Seguiu viagem. Os traficantes deixaram-no a meio caminho, sem dinheiro, sem nada. Tinha-lhes dado tudo para a viagem que ficou a meio. Não sabia para onde ir, nem tinha como regressar a casa. Já tinha tentado passar para Hungria por três vezes, mas ele e outros eram apanhados pelos guardas fronteiriços, que com cães e bastões os atacavam, batendo-lhes com os cassetetes em cheio nos joelhos para lhos partirem e não conseguirem andar, fugir e não tentarem mais a travessia.
Histórias como a deste jovem serão muitas e idênticas às que outros refugiados e migrantes viveram no Mediterrâneo, onde já morreram tantas pessoas, ou mesmo na Líbia, onde aqueles que fogem da miséria ou da guerra são apanhados, presos, torturados e vendidos como escravos, entre outras proveniências e pontos de passagem.

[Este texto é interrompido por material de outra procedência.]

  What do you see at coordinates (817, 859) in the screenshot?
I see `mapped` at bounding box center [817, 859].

Os poucos refugiados e requerentes de asilo que Portugal recebeu terão cada um deles e cada uma delas uma história trágica para partilhar. O Conselho Português para os Refugiados e outras instituições têm feito o que podem para os acolher e, por já não terem capacidade nas suas instalações, procuram alternativas. Os hostels de que todos ouvimos falar há alguns dias são algumas.

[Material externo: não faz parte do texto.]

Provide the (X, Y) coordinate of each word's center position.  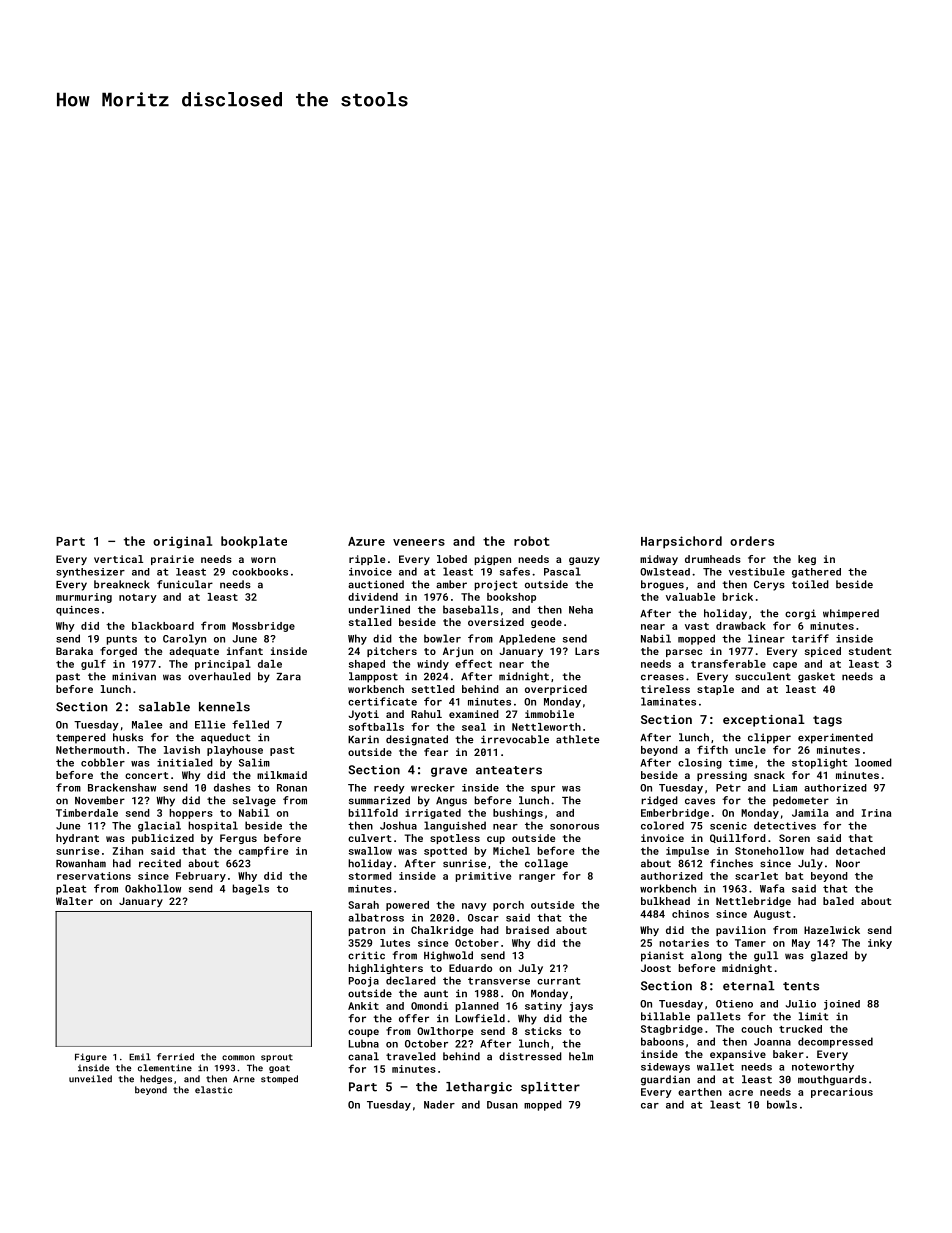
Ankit (363, 1006)
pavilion (741, 931)
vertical (118, 559)
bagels (251, 889)
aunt (436, 994)
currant (558, 981)
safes (515, 571)
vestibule (757, 572)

Os sucessivos cortes, de meios humanos e materiais, que vêm acontecendo desde os anos da austeridade nos serviços da administração pública, da educação e da saúde, fizeram diminuir a capacidade de acolhimento e tratamento dos casos destas pessoas (e de tantas outras). Apesar de alguns decretos bondosos, estes esbarram depois na realidade, onde há pouca capacidade de resposta e despacho. Se tivessem mais, talvez refugiados e requerentes de asilo já não precisassem de estar num hostel sem condições e à mercê de uma pandemia. Já poderiam estar integrados na sociedade, a contribuir com impostos do seu trabalho para o nosso país, a partilhar a sua diversidade cultural, a protagonizar gestos tão significativos como servir refeições gratuitas a profissionais de saúde, como foram exemplo Ramia Abdalghani e Alan Ghumim, refugiados sírios em Portugal e proprietários de um pequeno restaurante em Lisboa.
Assim, continuam à espera, num limbo. A maior parte destas pessoas viveu experiências traumáticas. Quando chegaram a Portugal, esse suplício continuou. Para estas pessoas, viver em estado de calamidade não é novidade.